Com a aposentadoria do ministro Nelson Jobim, que decidiu dar tempo integral à política, as atenções agora se voltam para a ministra Ellen Gracie, que o substituiu na presidência do Supremo Tribunal Federal e do Conselho Nacional de Justiça (CNJ). Como ela está na magistratura há quase duas décadas e sempre manteve a coerência doutrinária em seus votos desde que foi nomeada para a mais alta corte do País, em 2000, os profissionais do direito sabem o que dela esperar à frente do STF. A dúvida é com relação ao comportamento que a ministra adotará na chefia do CNJ, pois este é um órgão novo na história do Judiciário e os limites de sua atuação ainda não estão bem definidos.

O CNJ foi criado em dezembro de 2004 pela Emenda Constitucional (EC) 45 para promover o controle externo de todas as cortes do País e começou a funcionar três meses depois, sob forte resistência de alguns setores da magistratura. Ela foi tão intensa que, em abril de 2005, o STF rejeitou uma ação direta de inconstitucionalidade impetrada por entidades de juízes, que pediam a extinção do CNJ. A substituição de Jobim pela ministra Ellen Gracie é a primeira alteração na composição do órgão.

Desde o início, o CNJ suscitou várias polêmicas nos meios forenses, por dedicar suas primeiras iniciativas a quatro medidas moralizantes impostas sob a forma de resoluções e portarias. Na época, vários conselheiros alegaram que, para ganhar autoridade no âmbito do Judiciário, o órgão precisaria adquirir respeitabilidade junto à opinião pública.

Tomada em 2005, a primeira decisão do CNJ foi exigir de todas as cortes do País o fim das férias coletivas. Embora essa medida tenha sido determinada pela EC 45, vários tribunais se recusaram a cumpri-la, afirmando que ela não tinha aplicação imediata. Também imposta no ano passado, a segunda decisão do órgão foi determinar que a promoção de juízes por merecimento deveria ser aberta e fundamentada, para evitar favorecimentos.

As outras duas decisões foram tomadas este ano. Uma delas foi a proibição da contratação de parentes de magistrados - o nepotismo judicial - para ocupar cargos de confiança e funções comissionadas no Judiciário. A outra decisão foi a imposição de um teto salarial para a magistratura. Os magistratados atingidos por essas medidas divulgaram contundentes manifestos contra Jobim e acusaram o CNJ de exorbitar de suas prerrogativas, legislando por meio de simples resoluções e desprezando a autonomia dos tribunais, assegurada pela Constituição.
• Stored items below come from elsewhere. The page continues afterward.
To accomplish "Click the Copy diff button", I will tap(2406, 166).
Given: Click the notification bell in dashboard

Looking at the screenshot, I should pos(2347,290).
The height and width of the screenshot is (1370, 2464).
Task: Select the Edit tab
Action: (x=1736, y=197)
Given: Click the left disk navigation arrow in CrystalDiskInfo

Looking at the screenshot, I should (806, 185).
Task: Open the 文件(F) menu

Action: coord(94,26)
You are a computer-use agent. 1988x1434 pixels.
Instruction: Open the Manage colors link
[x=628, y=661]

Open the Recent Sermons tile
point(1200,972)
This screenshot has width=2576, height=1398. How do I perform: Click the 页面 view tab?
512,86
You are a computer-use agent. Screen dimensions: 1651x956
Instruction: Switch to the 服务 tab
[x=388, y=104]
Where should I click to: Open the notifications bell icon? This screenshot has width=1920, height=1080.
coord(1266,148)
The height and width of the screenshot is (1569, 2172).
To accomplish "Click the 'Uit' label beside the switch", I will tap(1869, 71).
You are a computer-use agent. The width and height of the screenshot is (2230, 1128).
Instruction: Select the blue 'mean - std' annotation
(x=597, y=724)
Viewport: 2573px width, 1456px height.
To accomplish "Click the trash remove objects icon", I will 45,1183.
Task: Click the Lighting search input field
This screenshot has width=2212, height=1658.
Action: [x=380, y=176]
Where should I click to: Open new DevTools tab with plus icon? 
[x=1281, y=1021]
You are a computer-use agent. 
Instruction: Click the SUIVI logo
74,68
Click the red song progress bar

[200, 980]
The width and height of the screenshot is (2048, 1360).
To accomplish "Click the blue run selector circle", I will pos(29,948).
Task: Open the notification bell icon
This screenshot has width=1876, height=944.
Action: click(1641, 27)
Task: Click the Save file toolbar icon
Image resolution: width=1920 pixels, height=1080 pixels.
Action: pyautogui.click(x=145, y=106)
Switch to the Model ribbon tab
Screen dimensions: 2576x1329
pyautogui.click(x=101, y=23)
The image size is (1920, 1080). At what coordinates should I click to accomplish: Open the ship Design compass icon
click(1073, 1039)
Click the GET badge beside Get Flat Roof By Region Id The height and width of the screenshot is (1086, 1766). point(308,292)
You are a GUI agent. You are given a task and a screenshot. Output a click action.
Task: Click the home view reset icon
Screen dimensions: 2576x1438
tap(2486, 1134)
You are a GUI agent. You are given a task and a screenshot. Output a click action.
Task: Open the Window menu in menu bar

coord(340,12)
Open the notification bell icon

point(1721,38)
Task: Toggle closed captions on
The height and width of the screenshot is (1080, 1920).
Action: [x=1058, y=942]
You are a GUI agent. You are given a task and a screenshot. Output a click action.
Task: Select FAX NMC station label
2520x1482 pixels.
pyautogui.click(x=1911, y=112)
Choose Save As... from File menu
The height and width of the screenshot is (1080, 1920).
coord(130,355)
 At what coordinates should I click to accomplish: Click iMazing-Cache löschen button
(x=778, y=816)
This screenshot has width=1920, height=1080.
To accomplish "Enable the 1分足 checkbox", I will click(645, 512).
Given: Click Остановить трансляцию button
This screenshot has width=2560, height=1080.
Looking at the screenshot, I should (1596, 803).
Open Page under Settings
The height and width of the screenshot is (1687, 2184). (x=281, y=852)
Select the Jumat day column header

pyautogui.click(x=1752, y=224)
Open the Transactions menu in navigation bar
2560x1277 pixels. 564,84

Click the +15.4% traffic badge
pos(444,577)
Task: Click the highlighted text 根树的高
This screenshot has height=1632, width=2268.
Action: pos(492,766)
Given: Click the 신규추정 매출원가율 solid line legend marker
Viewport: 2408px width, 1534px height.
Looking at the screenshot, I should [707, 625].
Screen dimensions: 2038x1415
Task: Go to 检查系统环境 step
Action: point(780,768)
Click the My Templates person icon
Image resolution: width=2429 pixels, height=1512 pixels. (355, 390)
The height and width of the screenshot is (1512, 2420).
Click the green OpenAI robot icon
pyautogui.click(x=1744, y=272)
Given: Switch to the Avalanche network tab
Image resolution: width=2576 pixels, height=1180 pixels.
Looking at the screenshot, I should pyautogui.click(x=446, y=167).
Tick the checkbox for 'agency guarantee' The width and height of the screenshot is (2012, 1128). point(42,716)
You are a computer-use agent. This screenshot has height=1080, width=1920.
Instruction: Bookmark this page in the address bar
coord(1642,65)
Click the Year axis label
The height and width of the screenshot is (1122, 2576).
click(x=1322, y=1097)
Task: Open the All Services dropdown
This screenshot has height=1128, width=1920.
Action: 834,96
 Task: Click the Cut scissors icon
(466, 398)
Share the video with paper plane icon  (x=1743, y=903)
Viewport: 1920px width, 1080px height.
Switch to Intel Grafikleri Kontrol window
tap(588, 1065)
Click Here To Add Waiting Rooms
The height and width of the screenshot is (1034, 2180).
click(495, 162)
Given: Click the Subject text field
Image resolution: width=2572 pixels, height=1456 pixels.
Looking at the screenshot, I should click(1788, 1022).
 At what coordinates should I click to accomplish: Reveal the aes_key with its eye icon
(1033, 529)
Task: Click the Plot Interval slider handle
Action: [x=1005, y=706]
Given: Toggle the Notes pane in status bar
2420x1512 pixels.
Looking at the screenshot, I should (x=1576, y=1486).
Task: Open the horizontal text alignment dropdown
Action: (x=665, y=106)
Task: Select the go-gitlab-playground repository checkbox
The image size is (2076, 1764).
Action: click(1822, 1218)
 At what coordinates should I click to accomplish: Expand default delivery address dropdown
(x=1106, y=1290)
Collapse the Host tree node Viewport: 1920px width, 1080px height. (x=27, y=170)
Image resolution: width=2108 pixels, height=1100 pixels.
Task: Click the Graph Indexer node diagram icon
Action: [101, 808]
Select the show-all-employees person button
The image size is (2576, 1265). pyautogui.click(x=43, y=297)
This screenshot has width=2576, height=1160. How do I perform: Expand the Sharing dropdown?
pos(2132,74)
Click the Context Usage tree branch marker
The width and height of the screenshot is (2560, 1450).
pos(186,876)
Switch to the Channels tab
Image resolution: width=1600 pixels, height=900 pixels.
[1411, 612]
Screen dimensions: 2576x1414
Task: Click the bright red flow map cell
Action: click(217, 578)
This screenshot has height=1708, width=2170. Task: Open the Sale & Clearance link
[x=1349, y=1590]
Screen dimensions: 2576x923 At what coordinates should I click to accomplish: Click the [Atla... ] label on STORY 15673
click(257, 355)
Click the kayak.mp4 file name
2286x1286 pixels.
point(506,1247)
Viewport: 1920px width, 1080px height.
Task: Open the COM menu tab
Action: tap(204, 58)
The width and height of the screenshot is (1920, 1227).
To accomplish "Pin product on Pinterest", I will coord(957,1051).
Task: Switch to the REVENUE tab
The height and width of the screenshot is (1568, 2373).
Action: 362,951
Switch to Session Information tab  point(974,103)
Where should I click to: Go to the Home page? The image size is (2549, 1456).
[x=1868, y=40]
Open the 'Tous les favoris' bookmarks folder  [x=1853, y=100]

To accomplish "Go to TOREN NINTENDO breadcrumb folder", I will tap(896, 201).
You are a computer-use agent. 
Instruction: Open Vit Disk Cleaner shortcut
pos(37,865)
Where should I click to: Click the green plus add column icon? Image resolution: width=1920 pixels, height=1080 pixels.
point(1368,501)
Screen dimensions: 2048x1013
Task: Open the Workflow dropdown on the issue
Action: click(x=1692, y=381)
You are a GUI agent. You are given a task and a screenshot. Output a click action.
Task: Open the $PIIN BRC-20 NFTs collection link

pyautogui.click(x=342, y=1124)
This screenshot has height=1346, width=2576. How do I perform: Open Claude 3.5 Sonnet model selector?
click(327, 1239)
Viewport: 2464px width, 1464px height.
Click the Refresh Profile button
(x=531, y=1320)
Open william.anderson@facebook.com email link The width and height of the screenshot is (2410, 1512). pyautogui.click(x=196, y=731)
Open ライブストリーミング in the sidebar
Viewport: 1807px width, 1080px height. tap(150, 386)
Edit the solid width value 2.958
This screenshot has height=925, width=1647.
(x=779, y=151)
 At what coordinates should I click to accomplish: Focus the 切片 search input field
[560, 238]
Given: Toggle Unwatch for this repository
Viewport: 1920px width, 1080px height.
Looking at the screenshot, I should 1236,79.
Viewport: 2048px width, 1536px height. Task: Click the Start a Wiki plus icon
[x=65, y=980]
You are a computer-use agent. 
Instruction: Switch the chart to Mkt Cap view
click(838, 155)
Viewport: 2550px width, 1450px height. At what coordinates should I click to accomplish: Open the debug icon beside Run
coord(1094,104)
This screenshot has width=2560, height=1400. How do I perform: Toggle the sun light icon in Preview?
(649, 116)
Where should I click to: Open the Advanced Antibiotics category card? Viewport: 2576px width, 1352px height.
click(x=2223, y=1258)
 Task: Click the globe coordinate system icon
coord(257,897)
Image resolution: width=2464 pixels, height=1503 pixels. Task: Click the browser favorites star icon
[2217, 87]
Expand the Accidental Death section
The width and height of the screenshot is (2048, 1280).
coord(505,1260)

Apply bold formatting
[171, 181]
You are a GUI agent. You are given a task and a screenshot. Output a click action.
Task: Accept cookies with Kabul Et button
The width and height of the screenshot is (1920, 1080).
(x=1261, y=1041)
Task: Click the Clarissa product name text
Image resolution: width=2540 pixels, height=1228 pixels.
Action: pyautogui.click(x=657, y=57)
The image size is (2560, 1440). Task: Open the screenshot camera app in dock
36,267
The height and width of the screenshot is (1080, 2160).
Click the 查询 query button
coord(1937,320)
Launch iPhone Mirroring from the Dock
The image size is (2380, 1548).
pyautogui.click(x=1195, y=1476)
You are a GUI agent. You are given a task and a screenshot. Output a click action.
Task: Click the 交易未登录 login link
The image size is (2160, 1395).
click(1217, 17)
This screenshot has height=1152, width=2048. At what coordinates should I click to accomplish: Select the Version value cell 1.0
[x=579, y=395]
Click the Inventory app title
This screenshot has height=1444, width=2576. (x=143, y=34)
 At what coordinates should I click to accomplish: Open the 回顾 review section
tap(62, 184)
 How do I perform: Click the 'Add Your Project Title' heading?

Foi nesse clima de forte oposição de parte da magistratura contra as medidas moralizadoras do CNJ que Ellen Gracie assumiu a presidência do órgão, na quinta-feira. De lá para cá, ela já tomou duas decisões. A primeira foi declarar que o Conselho "entrará numa fase mais dedicada à sua atividade-fim", concentrando seus esforços para aumentar a eficiência financeira e gerencial dos tribunais. Entre as providências a serem tomadas, destacam-se a unificação dos bancos de dados da Justiça e a autorização para que os tribunais negociem com os bancos, mediante licitação, melhores taxas para a gestão dos depósitos judiciais. Somados, eles totalizam R$ 17,5 bilhões e recebem uma remenuração inferior à de mercado.

A segunda decisão tomada pela ministra Ellen Gracie foi reduzir ao mínimo as matérias a serem decididas pelo plenário do CNJ, em cujo âmbito os representantes da magistratura vinham se opondo de forma cada vez mais belicosa aos conselheiros oriundos da advocacia e do Ministério Público. Para reduzir a tensão, a ministra distribuiu as matérias em cinco comissões temáticas.

Evidentemente, ainda é cedo para saber se ela se afastará ou não da linha adotada por seu antecessor. É inegável que, dada a repercussão alcançada por suas medidas moralizantes, o CNJ se consolidou na opinião pública.

Mas também é certo que, para cumprir o importante papel para o qual foi criado, ele não poderia continuar funcionando sob a renitente acusação de estar exorbitando de suas prerrogativas. Nesse sentido, as providências adotadas pela ministra Ellen Gracie para reduzir as tensões parecem sensatas. Resta agora esperar que elas produzam os resultados esperados.